··· EXTRAIT DU TEXTE ···

Benjamin Stora. Les Algériens ont le sentiment d’avoir tourné la page. Dans le même temps, de très nombreuses familles ont été touchées par cette guerre. Cette blessure intime est toujours présente, et les autorités algériennes en ont parfaitement conscience. Elles peuvent vouloir jouer de l’instrumentalisation. Mais cela s’adosse à un sentiment réel dans la population. Il est impossible, pour les Algériens, d’abandonner leur critique du système colonial, parce que cette guerre pour l’indépendance politique légitime l’existence de l’Algérie en tant que nation. Ce récit nationaliste sur la guerre d’indépendance ne peut donc pas disparaître comme par enchantement. Cela ne signifie pas que la société algérienne soit obsédée par la question coloniale. Elle est préoccupée par le chômage, le mal-vivre, le manque d’infrastructures. Sans parler des questions qui touchent à la Kabylie, à la démocratie politique, à la liberté de la presse.

Au moment des révoltes de banlieue, le gouvernement a réactivé la loi de 1955 et décrété l’état d’urgence. La guerre d’Algérie hante-t-elle l’inconscient politique ?

Benjamin Stora. Cette guerre est fondatrice de la culture politique française contemporaine. La Ve République, un régime d’exception qui donne des pouvoirs énormes au président de la République et restreint le rôle du Parlement, est née de la guerre d’Algérie. Cette constitution, votée en temps de guerre, continue à régir la vie politique. La France coloniale, une France rurale, ne vivait sa grandeur que par son empire. Cette France-là n’existe plus. Grâce à la décolonisation, le pays est entré dans une autre forme de modernité, dans un nouveau rapport au monde. Cette extraordinaire séquence de la guerre d’Algérie annonce tous les basculements politiques ultérieurs. C’est la dernière grande guerre française, avec l’envoi du contingent, de très nombreuses victimes, l’exode d’un million de personnes. Sans compter l’abandon des harkis, qui nourrit une mauvaise conscience. Enfin, la génération qui a fait cette guerre d’Algérie est arrivée très tard aux commandes de la vie politique.

···

* CONSIGNE DONNÉE 1 *
Selon l'extrait sur la guerre d'Algérie, pourquoi les Algériens ne peuvent-ils pas abandonner leur critique du système colonial ? Répondez en une à trois phrases.
* CONSIGNE DONNÉE 2 *
Poursuivez l'extrait sur la guerre d'Algérie à partir de sa dernière phrase.

··· LIGNES EXTRAITES ···

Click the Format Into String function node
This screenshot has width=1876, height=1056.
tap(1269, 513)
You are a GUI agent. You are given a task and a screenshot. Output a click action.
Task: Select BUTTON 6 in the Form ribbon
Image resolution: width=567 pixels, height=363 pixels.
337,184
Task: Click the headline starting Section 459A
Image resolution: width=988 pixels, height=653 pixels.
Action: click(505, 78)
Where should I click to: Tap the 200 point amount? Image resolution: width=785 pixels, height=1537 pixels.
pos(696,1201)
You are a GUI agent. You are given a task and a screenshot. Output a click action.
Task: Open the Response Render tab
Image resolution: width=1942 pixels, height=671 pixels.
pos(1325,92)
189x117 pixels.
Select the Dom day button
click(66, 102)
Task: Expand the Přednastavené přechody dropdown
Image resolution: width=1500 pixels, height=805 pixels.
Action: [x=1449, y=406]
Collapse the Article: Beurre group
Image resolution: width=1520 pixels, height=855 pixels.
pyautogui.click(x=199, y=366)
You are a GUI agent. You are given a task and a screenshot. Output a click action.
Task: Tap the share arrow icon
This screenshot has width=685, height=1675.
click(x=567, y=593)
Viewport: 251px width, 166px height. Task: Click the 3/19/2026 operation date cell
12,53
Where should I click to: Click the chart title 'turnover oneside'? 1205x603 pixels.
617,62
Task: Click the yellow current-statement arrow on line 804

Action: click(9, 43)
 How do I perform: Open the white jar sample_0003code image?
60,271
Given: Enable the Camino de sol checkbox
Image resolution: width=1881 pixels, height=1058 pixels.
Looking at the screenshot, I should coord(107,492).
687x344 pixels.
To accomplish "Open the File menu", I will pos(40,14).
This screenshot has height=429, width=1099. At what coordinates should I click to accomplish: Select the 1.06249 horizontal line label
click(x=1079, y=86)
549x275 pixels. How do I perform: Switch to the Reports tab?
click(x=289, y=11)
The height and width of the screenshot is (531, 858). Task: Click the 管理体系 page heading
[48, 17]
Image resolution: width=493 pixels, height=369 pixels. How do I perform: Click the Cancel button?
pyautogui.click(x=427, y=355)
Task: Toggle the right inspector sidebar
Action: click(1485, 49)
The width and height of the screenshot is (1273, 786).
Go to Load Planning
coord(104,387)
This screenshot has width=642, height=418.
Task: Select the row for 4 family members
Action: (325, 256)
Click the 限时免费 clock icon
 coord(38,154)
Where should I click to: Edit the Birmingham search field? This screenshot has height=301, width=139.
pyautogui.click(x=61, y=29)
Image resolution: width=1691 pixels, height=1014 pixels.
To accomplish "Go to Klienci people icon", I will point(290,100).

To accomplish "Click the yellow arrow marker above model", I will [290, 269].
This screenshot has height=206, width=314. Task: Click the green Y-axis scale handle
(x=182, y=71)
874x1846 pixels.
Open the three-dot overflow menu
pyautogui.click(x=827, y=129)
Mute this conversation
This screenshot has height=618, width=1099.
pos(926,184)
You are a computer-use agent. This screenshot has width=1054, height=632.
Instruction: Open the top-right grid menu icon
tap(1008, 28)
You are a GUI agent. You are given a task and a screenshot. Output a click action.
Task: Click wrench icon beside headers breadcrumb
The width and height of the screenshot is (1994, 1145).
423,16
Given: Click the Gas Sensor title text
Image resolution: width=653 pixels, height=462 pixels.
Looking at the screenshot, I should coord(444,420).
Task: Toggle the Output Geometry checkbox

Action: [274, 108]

···

* RÉPONSE RÉDIGÉE 1 *
La guerre pour l'indépendance politique légitime l'existence de l'Algérie en tant que nation. Les Algériens ne peuvent donc pas renoncer à leur critique du système colonial, et ce récit nationaliste ne peut pas disparaître comme par enchantement.

* RÉPONSE RÉDIGÉE 2 *
Croyez-vous possible l’émergence d’une mémoire partagée sur cette guerre d’Algérie ?

Benjamin Stora. J’ai longtemps combattu pour cette perspective. Mais dans les années quatre-vingtdix, un phénomène terrible est apparu : le cloisonnement. Les combats de ma génération sont aujourd’hui très isolés. Désormais, chacun compte ses morts, refuse d’entendre parler de la souffrance de l’autre. Je sens un durcissement dans ce sens, avec le développement d’une forme de communautarisme mémoriel.

Ce cloisonnement est-il l’une des conséquences de la dépolitisation ?

Benjamin Stora. La situation mondiale, avec le non-règlement du conflit israélo-palestinien, la montée de l’islamisme et de l’intégrisme chrétien aux ÉtatsUnis, pèse énormément. Chacun est renvoyé à son origine, à sa communauté. Mais cette situation internationale apparemment désastreuse recèle aussi des potentialités très positives, avec une sorte de mondialisation du désir de justice. On assiste partout à une mise en accusation des États injustes, comme si les mères de la place de Mai en Argentine avaient essaimé dans le monde entier. L’espoir d’une démocratie politique et le désir de justice sociale n’ont pas disparu, même si la dépolitisation nourrit les enfermements identitaires et religieux. La situation n’est donc ni univoque ni définitive.

Le fait colonial est-il déterminant dans le rapport de la société française à l’immigration ?

Benjamin Stora. Le sempiternel discours sur les vagues d’immigration qui s’intègrent les unes après les autres est démenti par les faits. Au bout de la troisième ou quatrième génération, on refuse de considérer les enfants de l’immigration algérienne comme des Français à part entière. Il y a donc bien un problème. Pour une part, ce blocage renvoie à l’histoire coloniale. Il est difficile d’accepter la présence d’anciens colonisés sur le territoire de l’ancien colonisateur. Le 11 septembre 2001 et la guerre civile algérienne des années quatre-vingt-dix jouent aussi, malheureusement, en faveur des stéréotypes et des représentations négatives. Cet imaginaire de la peur dérègle des boussoles décisives : la lutte sociale, l’universalité des droits de l’homme, l’écoute de l’autre, le pluralisme politique. Il faudrait choisir son camp, sa religion, son identité. La situation est difficile. Mais il faut garder le fil du social, de l’histoire coloniale, de l’égalité politique et citoyenne, pour savoir où sont les droits des peuples, des individus. Sinon, c’est la barbarie qui risque toujours de l’emporter.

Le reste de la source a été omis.